Rank 2 vector bundles over $\mathbb CP^2$ Is there any classification of the rank 2 complex vector bundles over $\mathbb CP^2$ up to diffeomorphism?   
 A: As additional comment, We have Cartan-Serre theorem for construction of rank 2 vector bundles on projetive varieties.
Let $X$ be a complex manifold, $L_1, L_2 ∈ Pic(X)$ are line bundles,
$Z ⊂ X$ with $codim_X(Z) = 2$. Under some cohomological conditions, the
sheaf $E$ sitting in 
$$0 \to L_1 \to E \to L_2 \otimes J_Z → o$$
is locally free. Moreover, If $X$ is projective, any rank-2 holomorphic vector bundle can be constructed this way
A: The question was essentially answered by Sasha's comment, but I will give a couple of additional/alternative references/remarks.

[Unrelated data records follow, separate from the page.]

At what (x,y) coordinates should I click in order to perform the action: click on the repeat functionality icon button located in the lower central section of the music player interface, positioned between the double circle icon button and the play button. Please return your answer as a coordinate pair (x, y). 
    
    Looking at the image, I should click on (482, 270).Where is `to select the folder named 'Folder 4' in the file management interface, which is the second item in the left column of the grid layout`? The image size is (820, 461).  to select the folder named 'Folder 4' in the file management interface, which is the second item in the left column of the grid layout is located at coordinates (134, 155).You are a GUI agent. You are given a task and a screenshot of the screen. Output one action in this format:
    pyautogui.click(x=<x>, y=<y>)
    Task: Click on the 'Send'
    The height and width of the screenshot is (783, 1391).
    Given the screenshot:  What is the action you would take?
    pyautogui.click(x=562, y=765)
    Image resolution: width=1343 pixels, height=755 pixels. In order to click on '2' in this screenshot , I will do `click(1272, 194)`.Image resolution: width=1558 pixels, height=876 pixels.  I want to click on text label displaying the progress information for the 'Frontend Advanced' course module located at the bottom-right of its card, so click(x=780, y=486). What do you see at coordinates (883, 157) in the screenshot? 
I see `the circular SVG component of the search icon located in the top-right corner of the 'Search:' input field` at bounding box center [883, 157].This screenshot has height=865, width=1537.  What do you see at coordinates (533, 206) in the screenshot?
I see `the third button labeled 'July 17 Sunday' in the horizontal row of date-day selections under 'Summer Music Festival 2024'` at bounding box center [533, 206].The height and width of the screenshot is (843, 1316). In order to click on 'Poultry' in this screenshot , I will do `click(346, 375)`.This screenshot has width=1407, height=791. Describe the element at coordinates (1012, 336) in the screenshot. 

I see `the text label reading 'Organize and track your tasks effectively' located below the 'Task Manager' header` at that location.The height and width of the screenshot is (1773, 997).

As a first remark, the continuous and smooth classifications coincide, this is discussed e.g. in the answers to this MO-question: From Topological to Smooth and Holomorphic Vector Bundles
The continuous classification of rank 2 complex vector bundles on $\mathbb{CP}^2$ is given exactly in terms of Chern classes. This can essentially be proved by obstruction theory (compute homotopy groups of $BU(2)$, identify the lifting classes in $H^{2i}(X;\mathbb{Z})$ with the Chern classes). 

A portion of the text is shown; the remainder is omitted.